begin Document extract
Failing that, the courts will rule whether the Blues will cease to exist on Monday.

Yet, as the fans have so emphatically insisted, this club will never die.

Pompey’s future may have been wrestled out of their hands and passed into the grasp of High Court judges.

This is no final chapter, though.

‘We will never die’ chorused Fratton Park during the second half against Ipswich last night.

What’s more, it was repeated and encored for up to 50 minutes after the final whistle, as more than 1,000 fans stayed behind in the Fratton end to make their feelings known.

A typically defiant message from these fans who continue to suffer, yet refuse to throw in the towel and slope away.

It mattered not that their team produced a desperately-disappointing performance against the Tractor Boys.

Michael Appleton’s men were well below-par, wearing the look of an exhausted side facing one game too many.

Conceivably, the constant off-the-field woes may have also finally intruded on their mind-set.

It has certainly been admirable how they have ploughed on regardless of wage issues, squad size and now administration.

For the Pack the Park campaign last night, 14,330 attended Fratton Park.

Many stayed behind for a peaceful sit-in, demonstrating against the latest mismanagement which has left their club on the brink.

Earlier in the night, the players demonstrated their support for the fans by donning white 12th Man T-shirts during their pre-match warm-up.

Meanwhile, watching from the directors’ box were David Lampitt and financial director John Redgate.
end Document extract
### Work to complete
A – Translate this sentence from the Pompey match report into Spanish: "This is no final chapter, though."
B – Please lift the passage of the Pompey match report from "For the Pack" up to and including "director John Redgate.", word for word.
begin Data rows
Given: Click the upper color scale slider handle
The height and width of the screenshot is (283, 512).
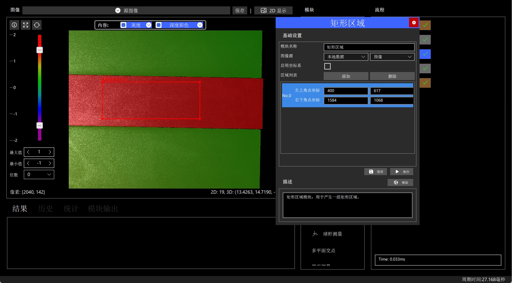Looking at the screenshot, I should pyautogui.click(x=40, y=50).
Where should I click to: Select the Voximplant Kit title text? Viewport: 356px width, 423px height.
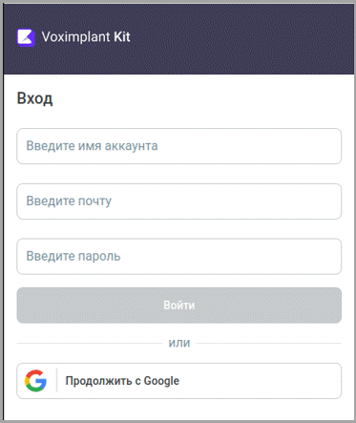(86, 37)
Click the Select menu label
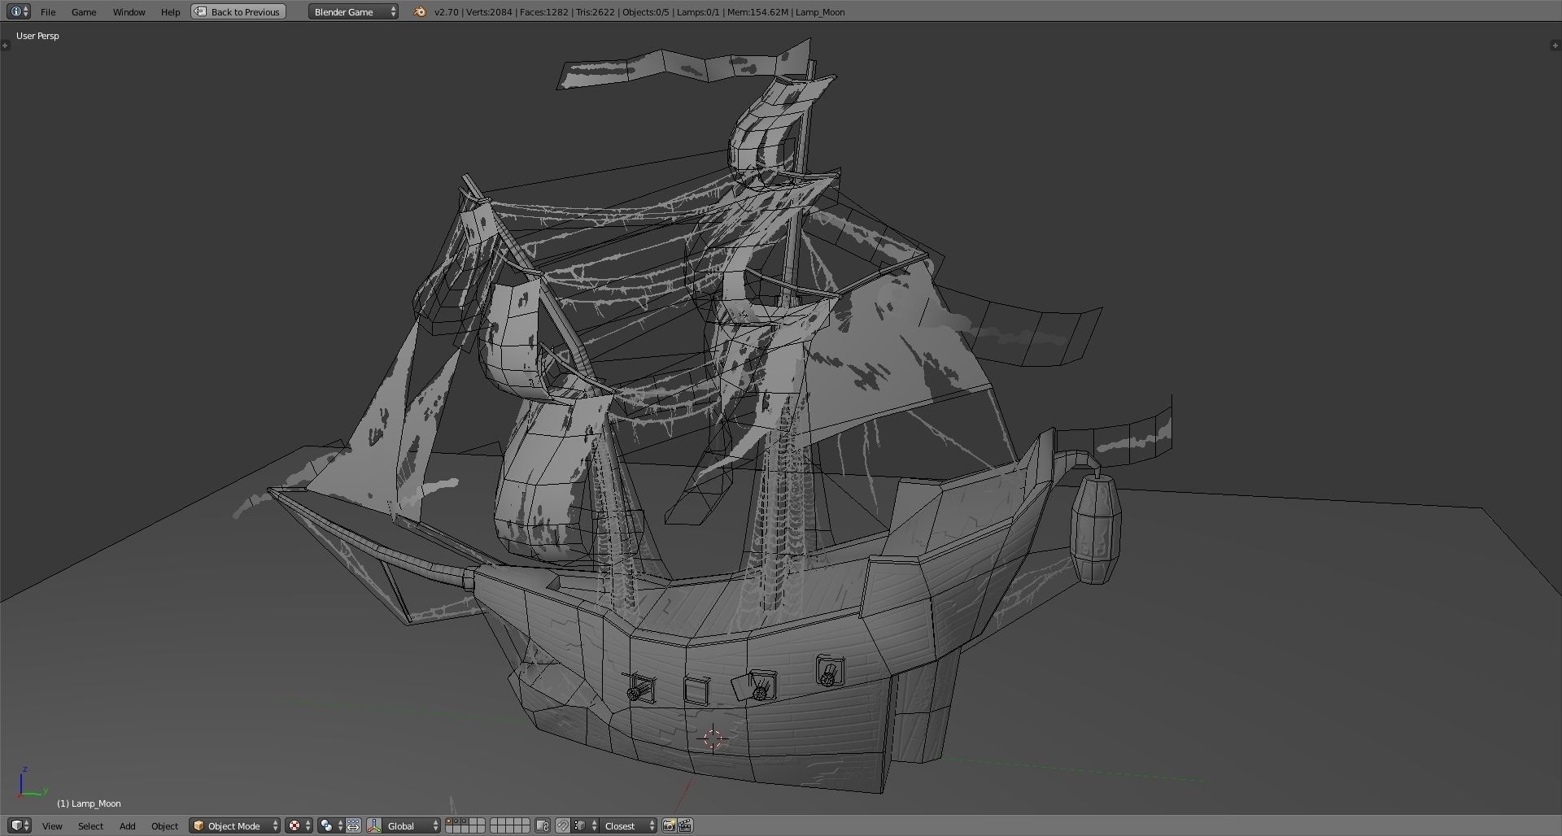Viewport: 1562px width, 836px height. click(90, 825)
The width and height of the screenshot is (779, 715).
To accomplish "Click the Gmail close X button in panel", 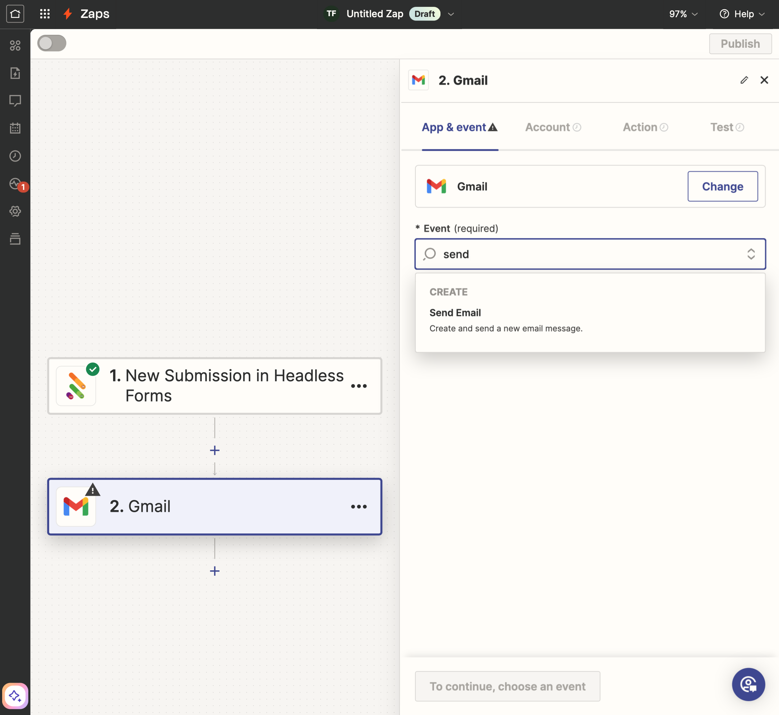I will 765,80.
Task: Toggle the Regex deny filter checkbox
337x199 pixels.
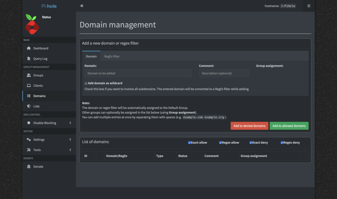Action: tap(282, 143)
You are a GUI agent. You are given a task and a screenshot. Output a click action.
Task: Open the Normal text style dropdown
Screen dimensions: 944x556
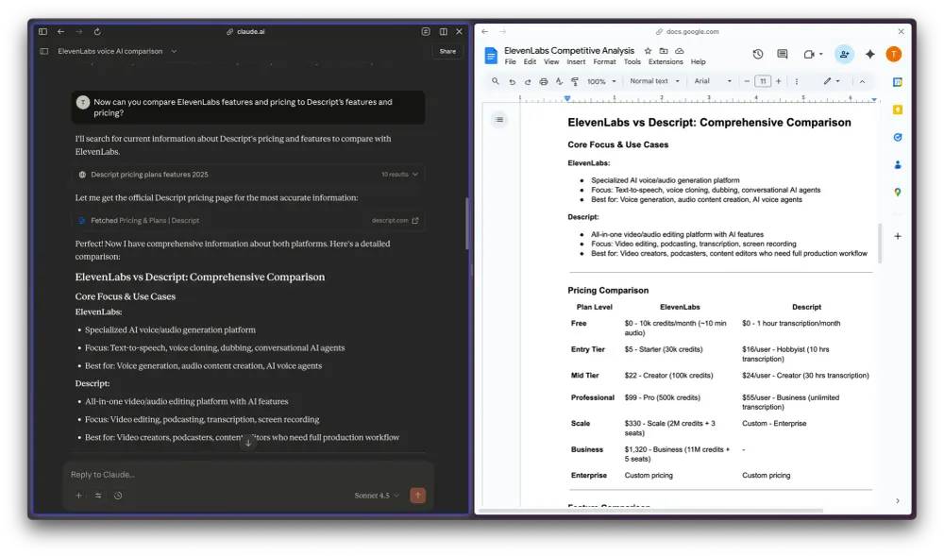[654, 81]
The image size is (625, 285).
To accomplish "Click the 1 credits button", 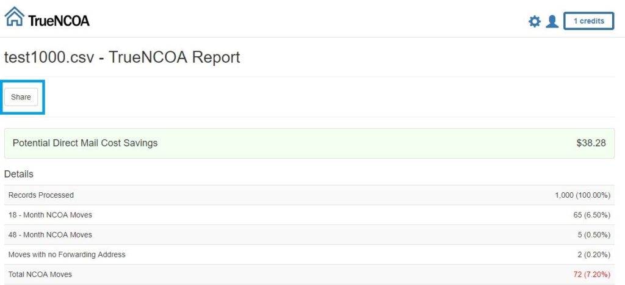I will tap(589, 21).
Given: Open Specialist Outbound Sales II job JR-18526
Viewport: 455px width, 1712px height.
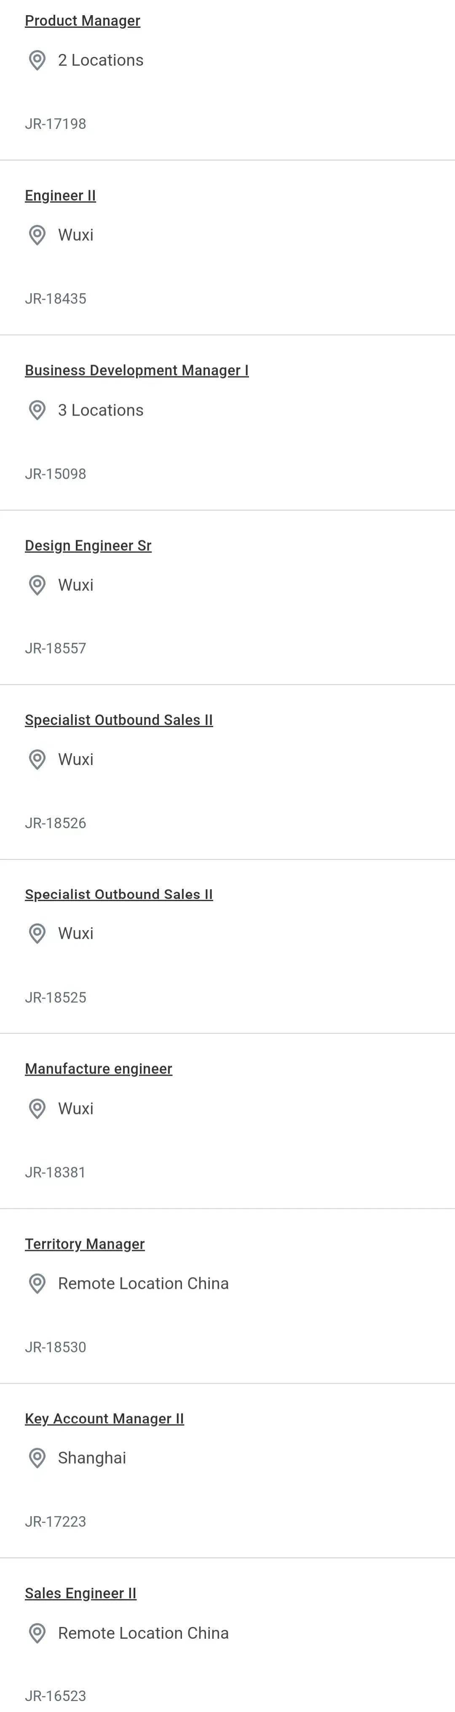Looking at the screenshot, I should 119,720.
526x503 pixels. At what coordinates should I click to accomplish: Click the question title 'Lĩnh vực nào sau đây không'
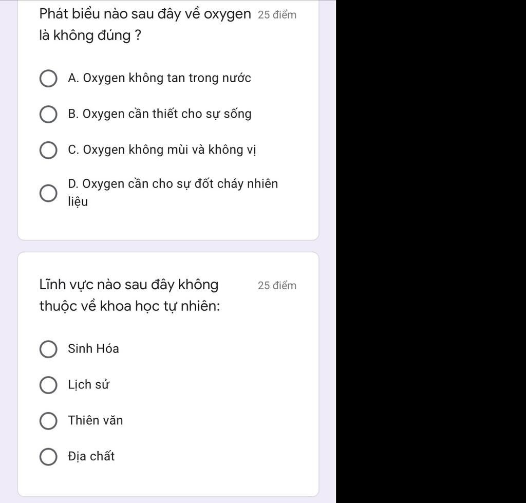(129, 285)
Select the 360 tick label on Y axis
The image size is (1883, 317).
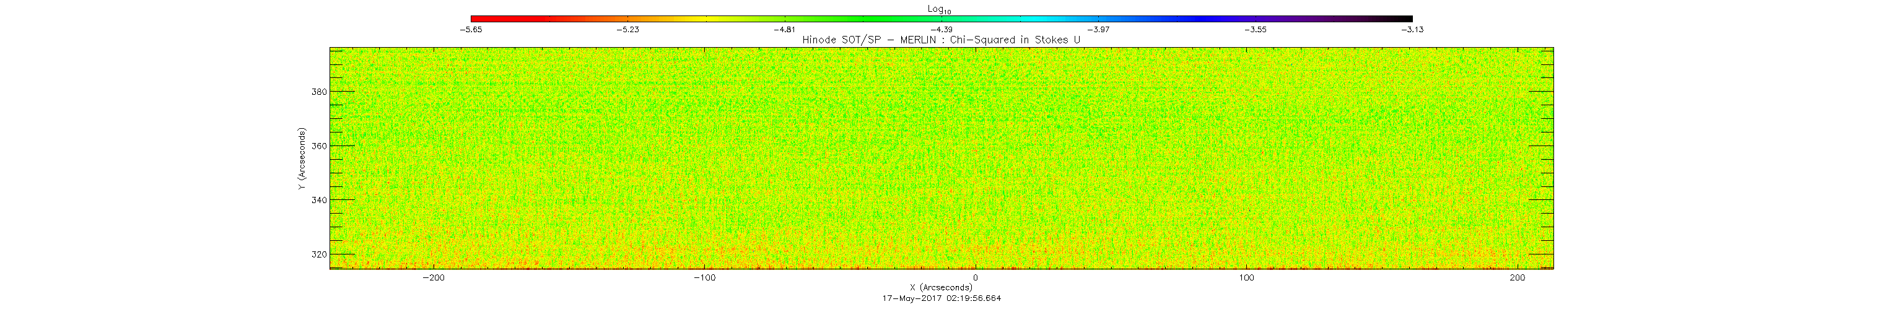coord(319,146)
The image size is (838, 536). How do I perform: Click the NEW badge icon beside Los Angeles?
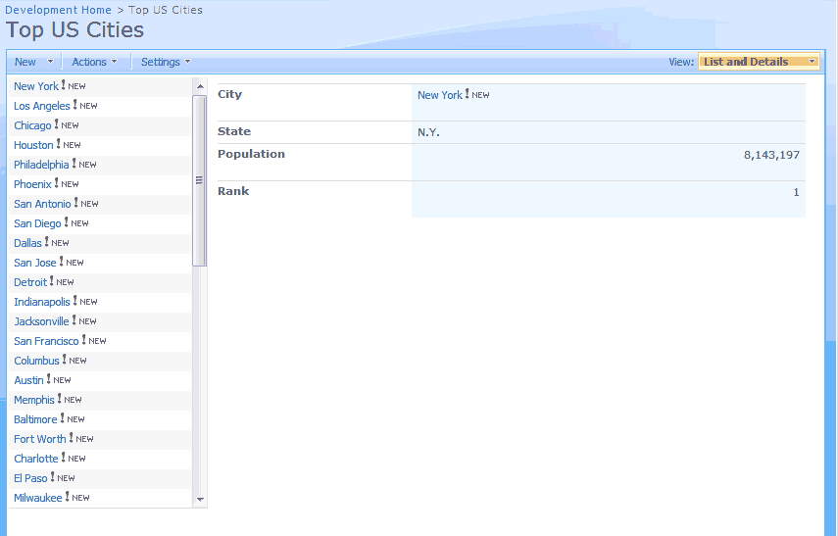coord(85,106)
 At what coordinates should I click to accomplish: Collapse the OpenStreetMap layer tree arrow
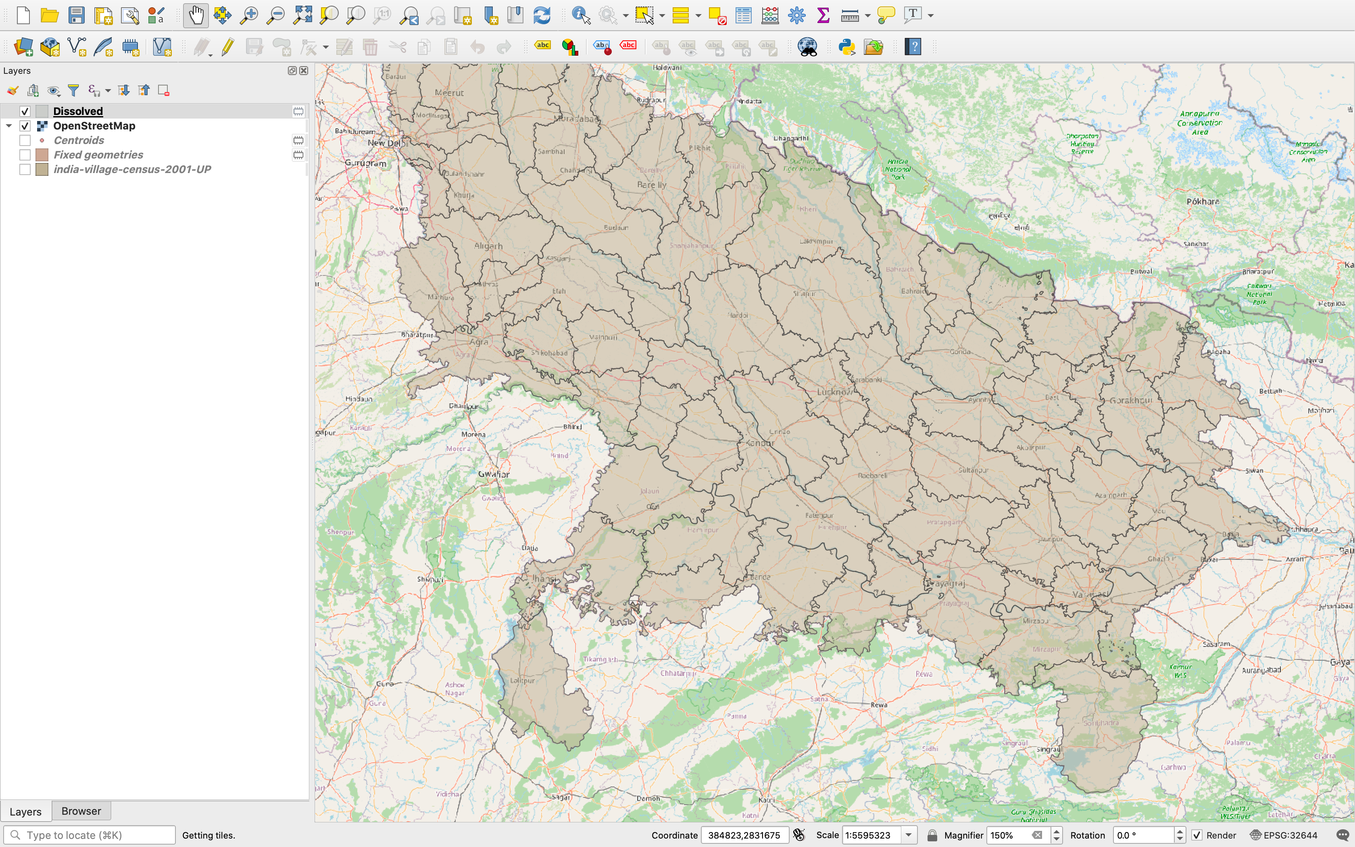9,125
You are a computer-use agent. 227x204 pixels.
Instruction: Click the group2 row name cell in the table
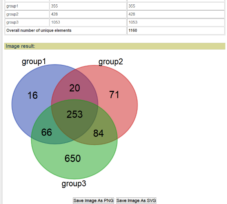tap(27, 14)
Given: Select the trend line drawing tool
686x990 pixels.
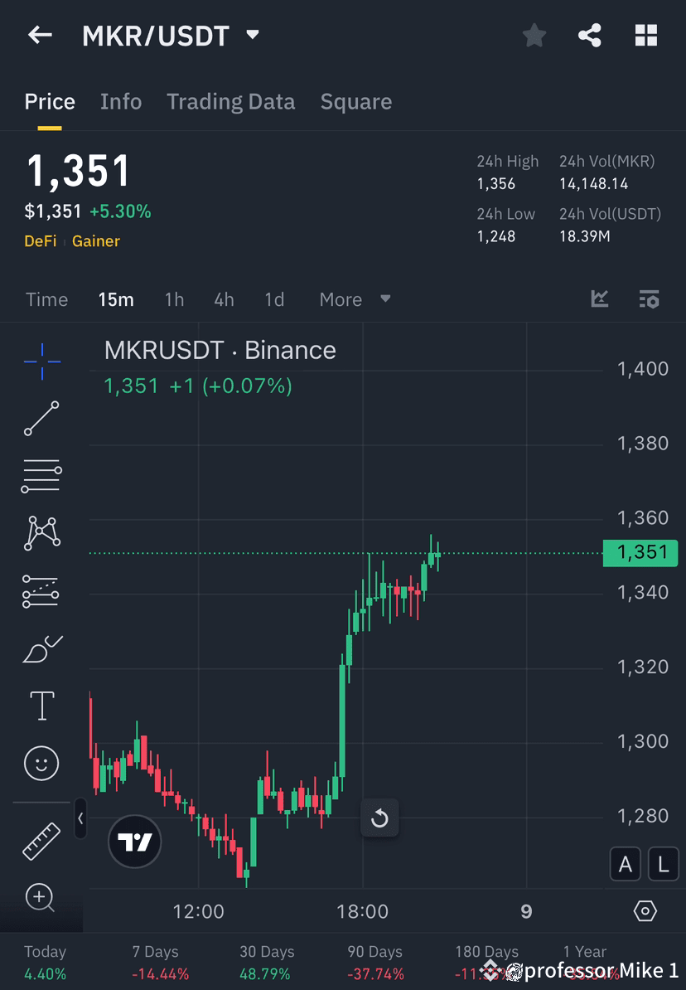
end Data rows
### Solved problems
A – Sin embargo, este no es el capítulo final.

B –
For the Pack the Park campaign last night, 14,330 attended Fratton Park.

Many stayed behind for a peaceful sit-in, demonstrating against the latest mismanagement which has left their club on the brink.

Earlier in the night, the players demonstrated their support for the fans by donning white 12th Man T-shirts during their pre-match warm-up.

Meanwhile, watching from the directors’ box were David Lampitt and financial director John Redgate.